_Instructions_
(1) Using the pid allocation patch, decide whether each statement agrees with it. Answer yes or no for each and quote the exact words that settle it. (a) The first-fit strategy is described as faster than the usual one. (b) Setting the sysctl to -1 switches to first-fit pid numbering. (c) The patch changes four files.
(2) Write the next part of the pid allocation patch, starting right after its last line.

[PATCH 2/2] pid: Optional first-fit pid allocation

Michal Koutný posted 2 patches 9 months, 4 weeks ago
[PATCH 2/2] pid: Optional first-fit pid allocation
Posted by Michal Koutný 9 months, 4 weeks ago
Noone would need to use this allocation strategy (it's slower, pid
numbers collide sooner). Its primary purpose are pid namespaces in
conjunction with pids.max cgroup limit which keeps (virtual) pid numbers
below the given limit. This is for 32-bit userspace programs that may
not work well with pid numbers above 65536.

Link: https://lore.kernel.org/r/20241122132459.135120-1-aleksandr.mikhalitsyn@canonical.com/
Signed-off-by: Michal Koutný <mkoutny@suse.com>
---
 Documentation/admin-guide/sysctl/kernel.rst |  2 ++
 include/linux/pid_namespace.h               |  3 +++
 kernel/pid.c                                | 12 +++++++--
 kernel/pid_namespace.c                      | 28 +++++++++++++++------
 4 files changed, 36 insertions(+), 9 deletions(-)

diff --git a/Documentation/admin-guide/sysctl/kernel.rst b/Documentation/admin-guide/sysctl/kernel.rst
index a43b78b4b6464..f5e68d1c8849f 100644
--- a/Documentation/admin-guide/sysctl/kernel.rst
+++ b/Documentation/admin-guide/sysctl/kernel.rst
@@ -1043,6 +1043,8 @@ The last pid allocated in the current (the one task using this sysctl
 lives in) pid namespace. When selecting a pid for a next task on fork
 kernel tries to allocate a number starting from this one.
 
+When set to -1, first-fit pid numbering is used instead of the next-fit.
+
 
 powersave-nap (PPC only)
 ========================
diff --git a/include/linux/pid_namespace.h b/include/linux/pid_namespace.h
index f9f9931e02d6a..10bf66ca78590 100644
--- a/include/linux/pid_namespace.h
+++ b/include/linux/pid_namespace.h
@@ -41,6 +41,9 @@ struct pid_namespace {
 #if defined(CONFIG_SYSCTL) && defined(CONFIG_MEMFD_CREATE)

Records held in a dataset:
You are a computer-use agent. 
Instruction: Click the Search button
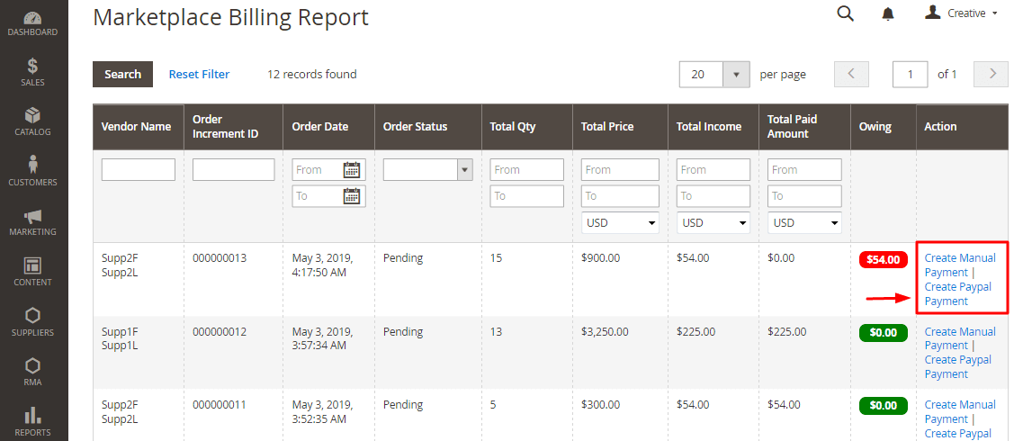pyautogui.click(x=122, y=75)
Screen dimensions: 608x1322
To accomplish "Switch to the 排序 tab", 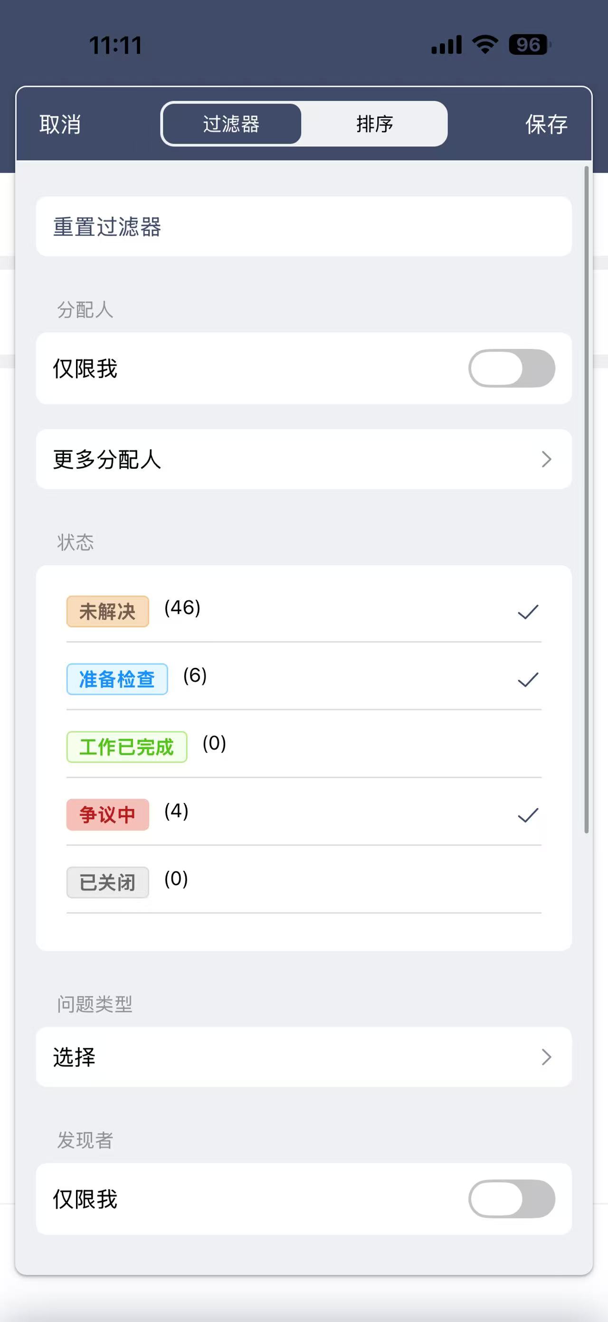I will coord(374,124).
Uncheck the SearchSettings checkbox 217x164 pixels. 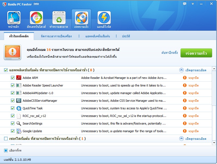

_Responses for each task_
(1)
(a) No: "it's slower, pid numbers collide sooner"
(b) Yes: "When set to -1, first-fit pid numbering is used instead of the next-fit."
(c) Yes: "4 files changed, 36 insertions(+), 9 deletions(-)"

(2)
 	int memfd_noexec_scope;
 #endif
+#ifdef CONFIG_IA32_EMULATION
+	bool pid_noncyclic;
+#endif
 } __randomize_layout;
 
 extern struct pid_namespace init_pid_ns;
diff --git a/kernel/pid.c b/kernel/pid.c
index aa2a7d4da4555..e9da1662b8821 100644
--- a/kernel/pid.c
+++ b/kernel/pid.c
@@ -191,6 +191,10 @@ struct pid *alloc_pid(struct pid_namespace *ns, pid_t *set_tid,
 
 	for (i = ns->level; i >= 0; i--) {
 		int tid = 0;
+		bool pid_noncyclic = 0;
+#ifdef CONFIG_IA32_EMULATION
+		pid_noncyclic = READ_ONCE(tmp->pid_noncyclic);
+#endif
 
 		if (set_tid_size) {
 			tid = set_tid[ns->level - i];
@@ -235,8 +239,12 @@ struct pid *alloc_pid(struct pid_namespace *ns, pid_t *set_tid,
 			 * Store a null pointer so find_pid_ns does not find
 			 * a partially initialized PID (see below).
 			 */
-			nr = idr_alloc_cyclic(&tmp->idr, NULL, pid_min,
-					      pid_max, GFP_ATOMIC);
+			if (likely(!pid_noncyclic))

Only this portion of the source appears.